Provided records:
-- Opening Marker --
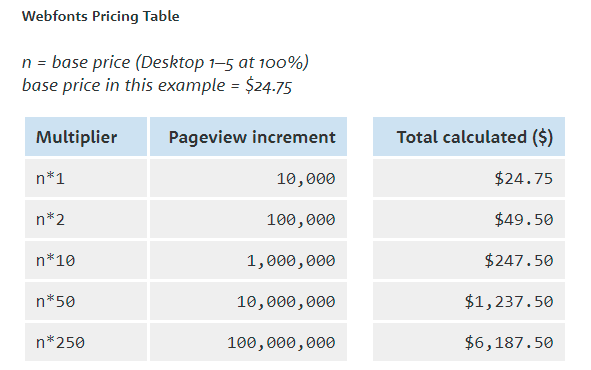The width and height of the screenshot is (591, 370).
Task: Click the $247.50 total cell
Action: tap(469, 260)
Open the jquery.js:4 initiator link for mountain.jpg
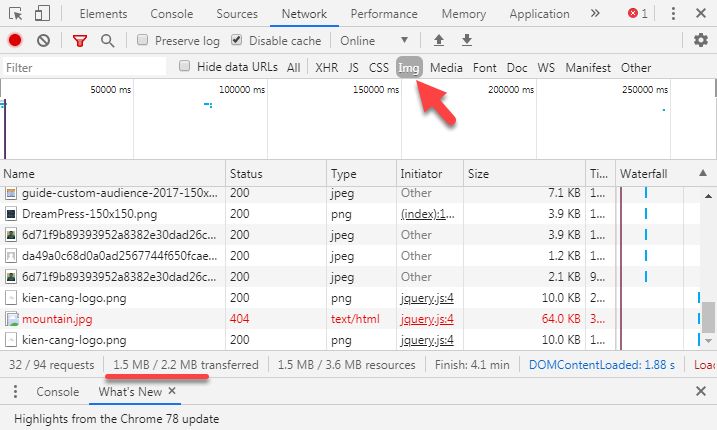717x430 pixels. [x=427, y=320]
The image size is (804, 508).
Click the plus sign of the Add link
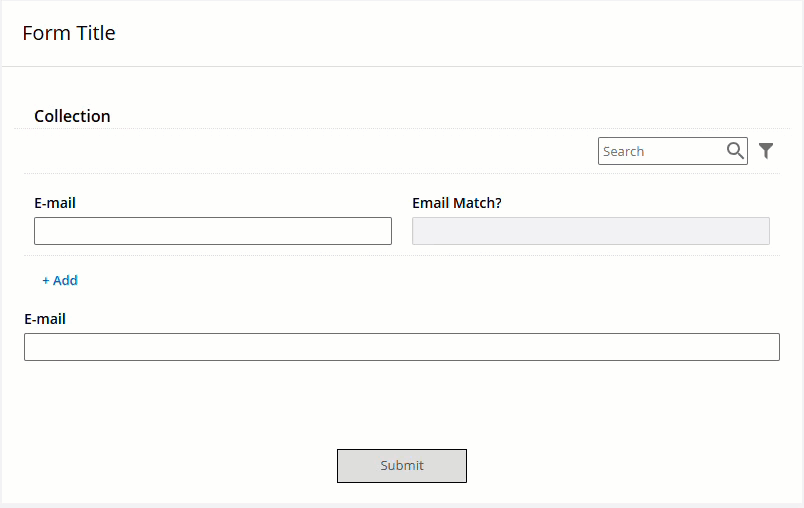[46, 281]
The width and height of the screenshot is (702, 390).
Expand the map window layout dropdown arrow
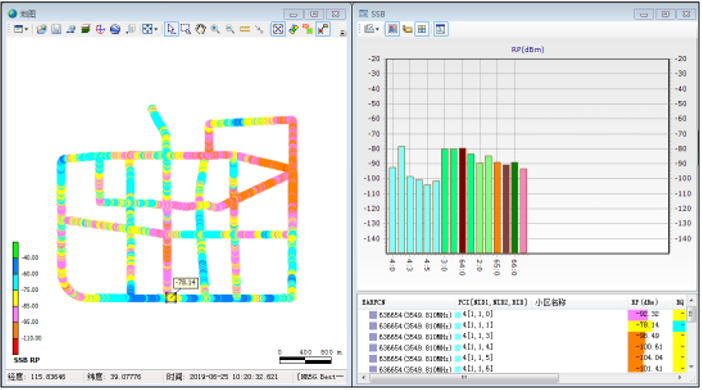tap(26, 30)
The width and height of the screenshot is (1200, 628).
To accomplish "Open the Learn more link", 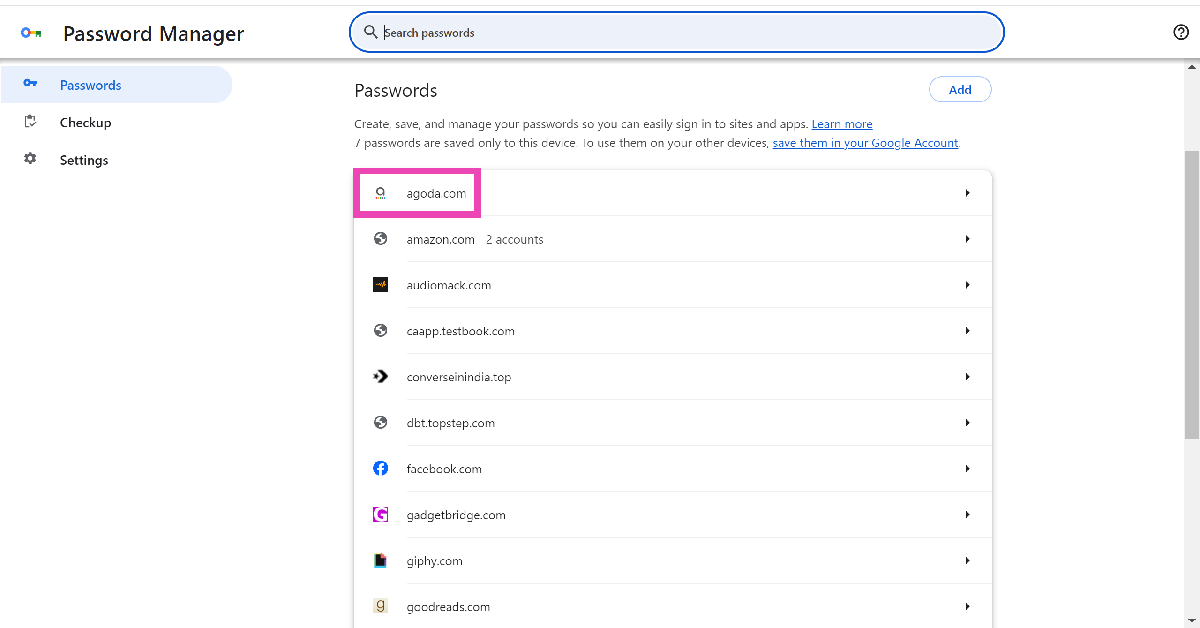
-- Closing Marker --
Assignment: Would you please write out exactly the lines between the line containing "The width and height of the screenshot is (1200, 628)." and the last line of the listing above, inclusive, without pictures?

Written solution:
The width and height of the screenshot is (1200, 628).
To accomplish "Open the Learn more link", 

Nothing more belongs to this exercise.